Exercise requirements —
Your answer must be every line of the data that contains "thumb".

Exercise data —

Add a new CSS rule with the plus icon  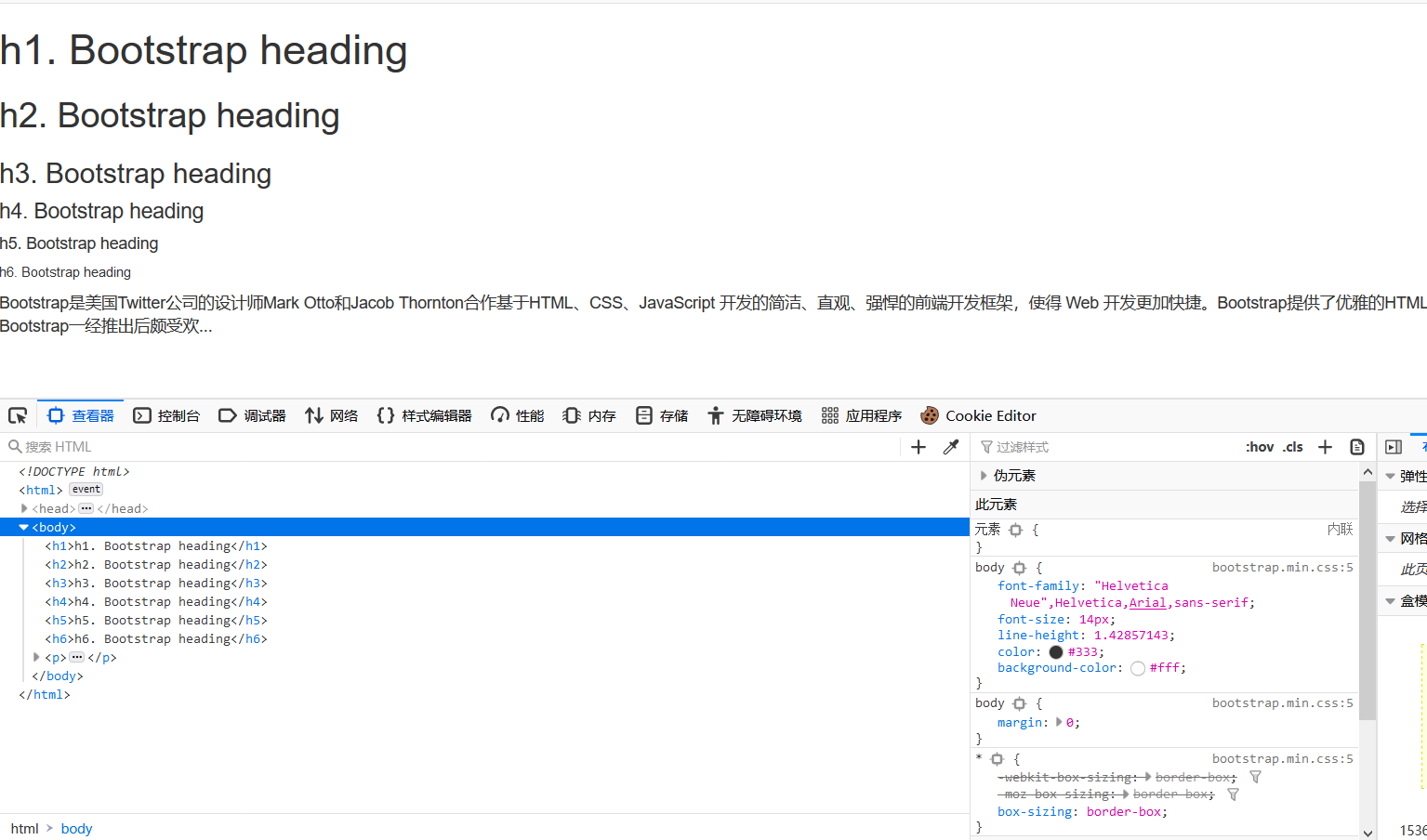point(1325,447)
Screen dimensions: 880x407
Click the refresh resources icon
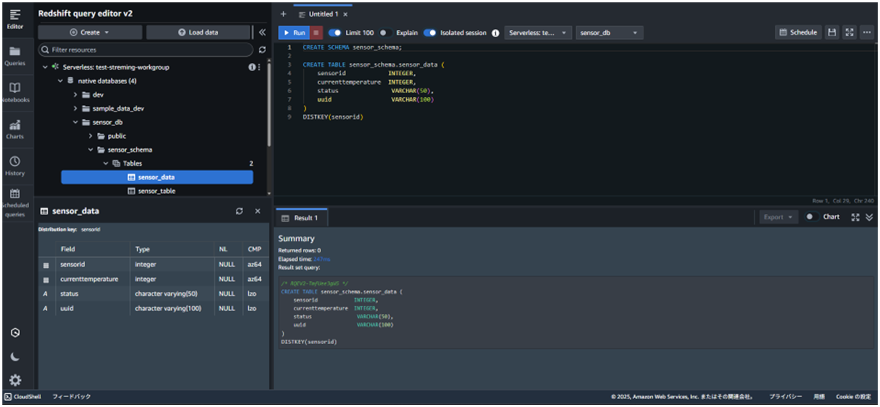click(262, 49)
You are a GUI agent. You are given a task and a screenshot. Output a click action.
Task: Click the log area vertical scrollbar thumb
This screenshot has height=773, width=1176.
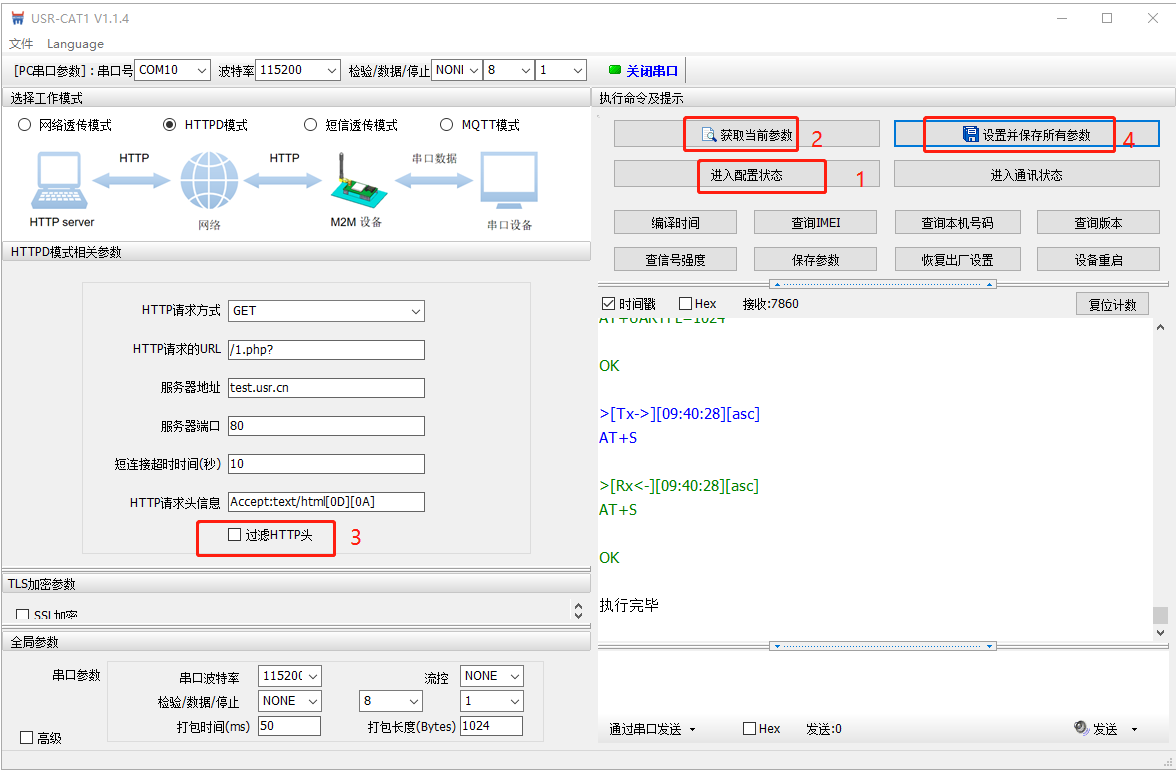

...

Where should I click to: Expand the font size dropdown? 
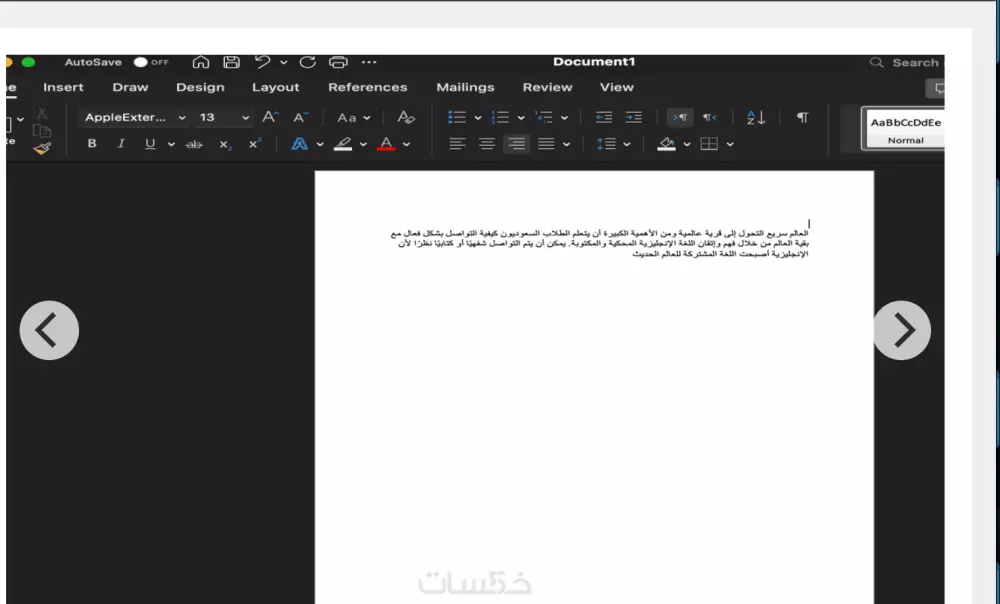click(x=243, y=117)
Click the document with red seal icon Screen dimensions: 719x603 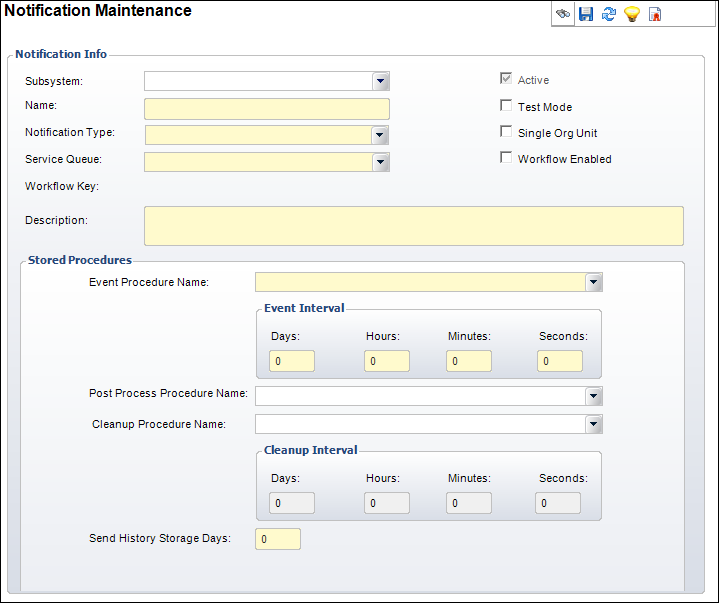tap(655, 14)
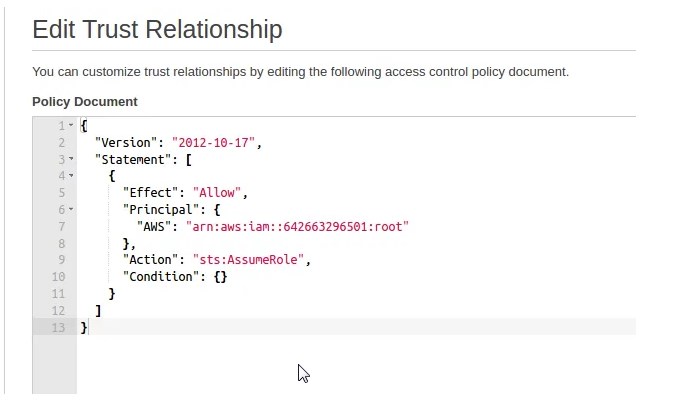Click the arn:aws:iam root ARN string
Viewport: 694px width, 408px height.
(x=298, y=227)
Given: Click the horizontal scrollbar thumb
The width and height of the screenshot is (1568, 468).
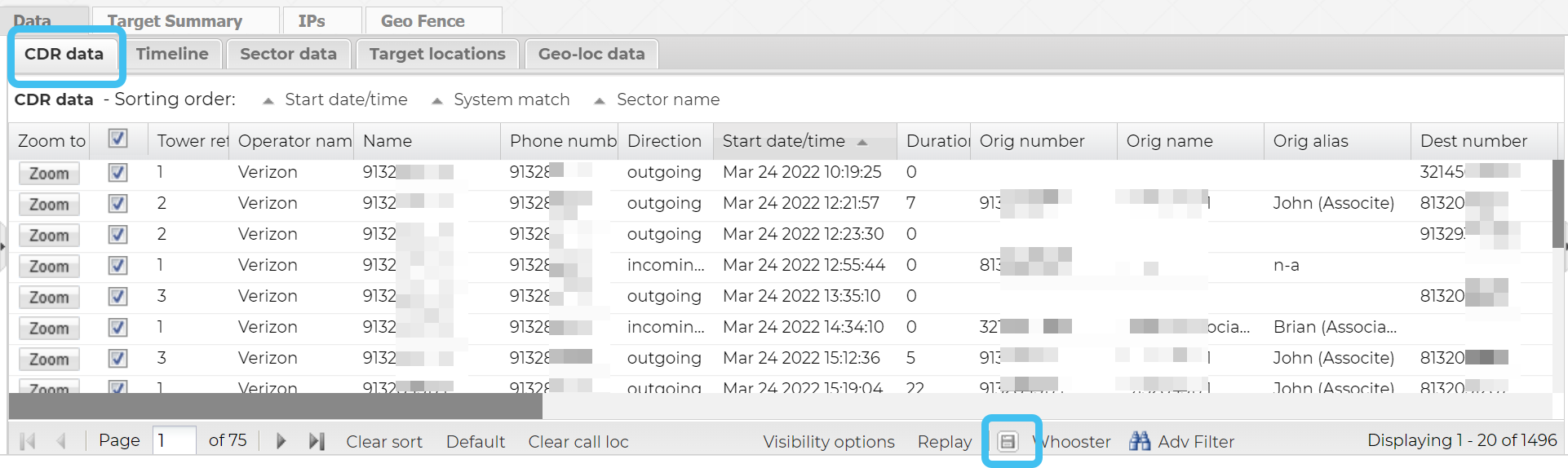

...

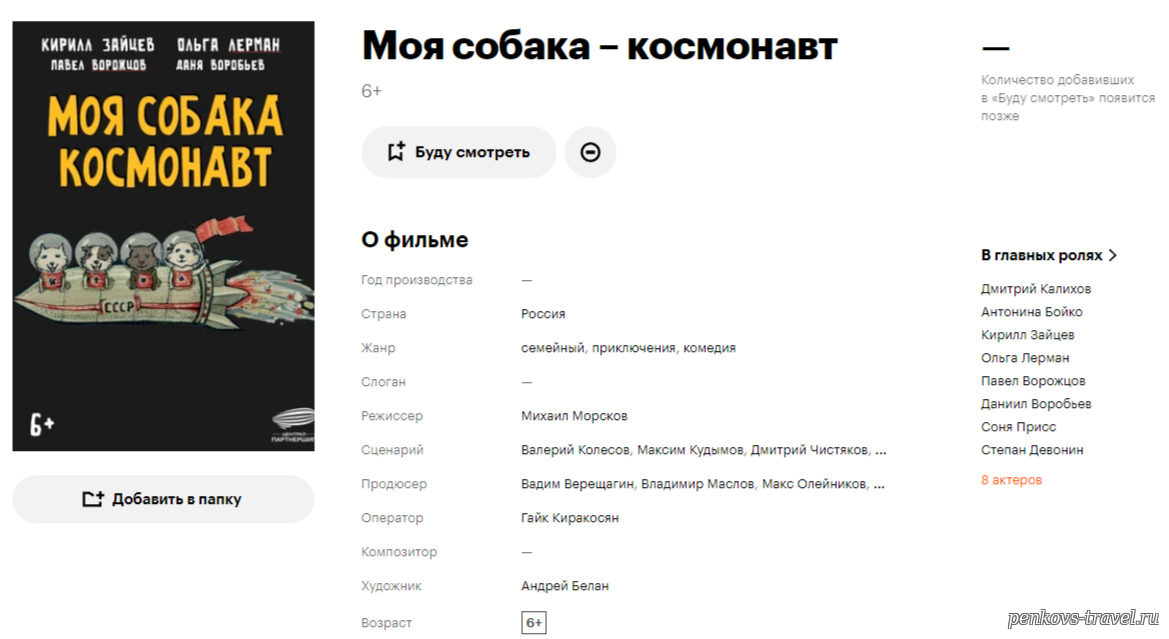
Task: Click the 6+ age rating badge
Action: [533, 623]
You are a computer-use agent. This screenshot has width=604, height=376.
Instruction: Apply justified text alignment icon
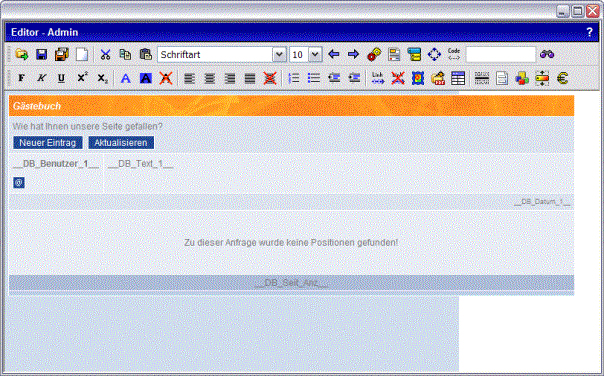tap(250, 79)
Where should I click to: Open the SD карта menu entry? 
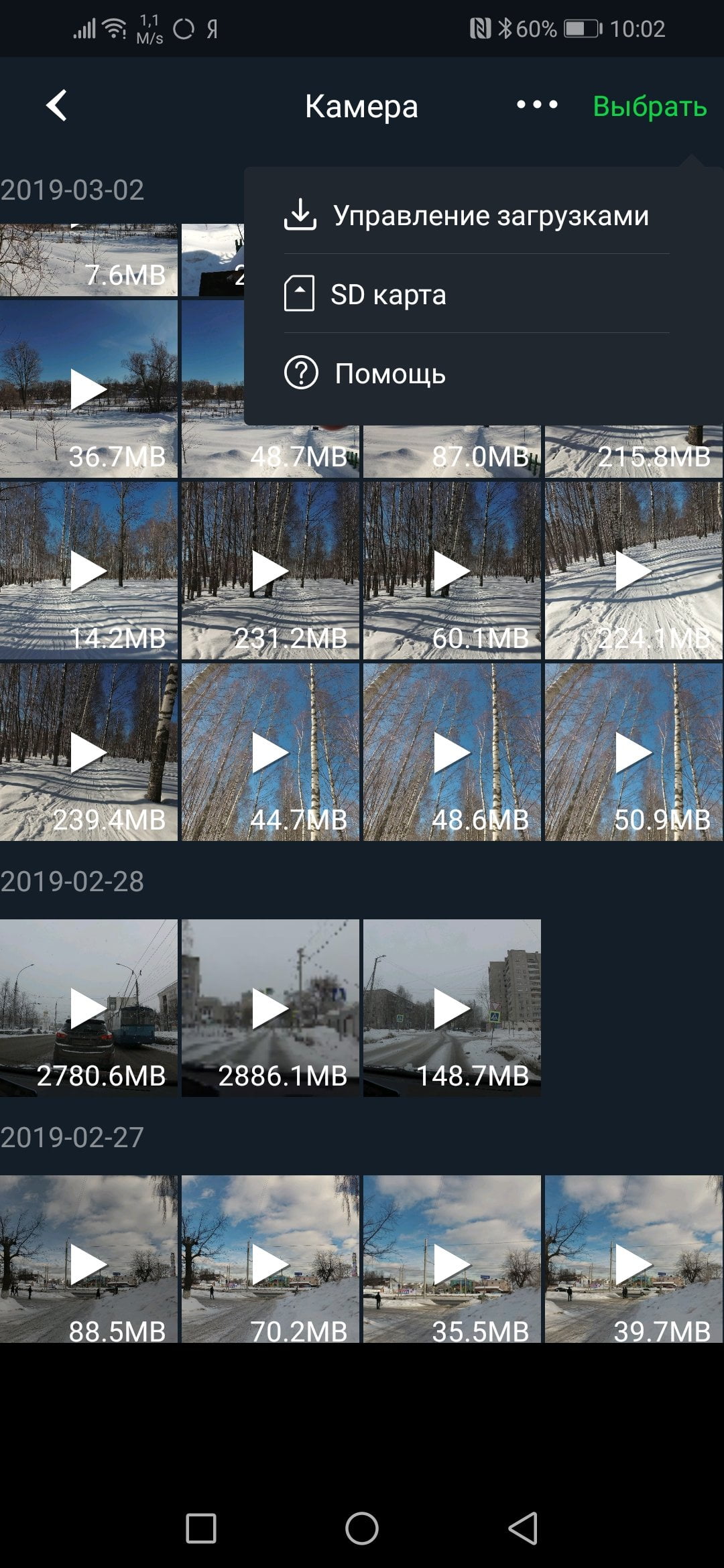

Answer to this exercise —
Task: Click the log area vertical scrollbar thumb
Given: Click the horizontal scrollbar thumb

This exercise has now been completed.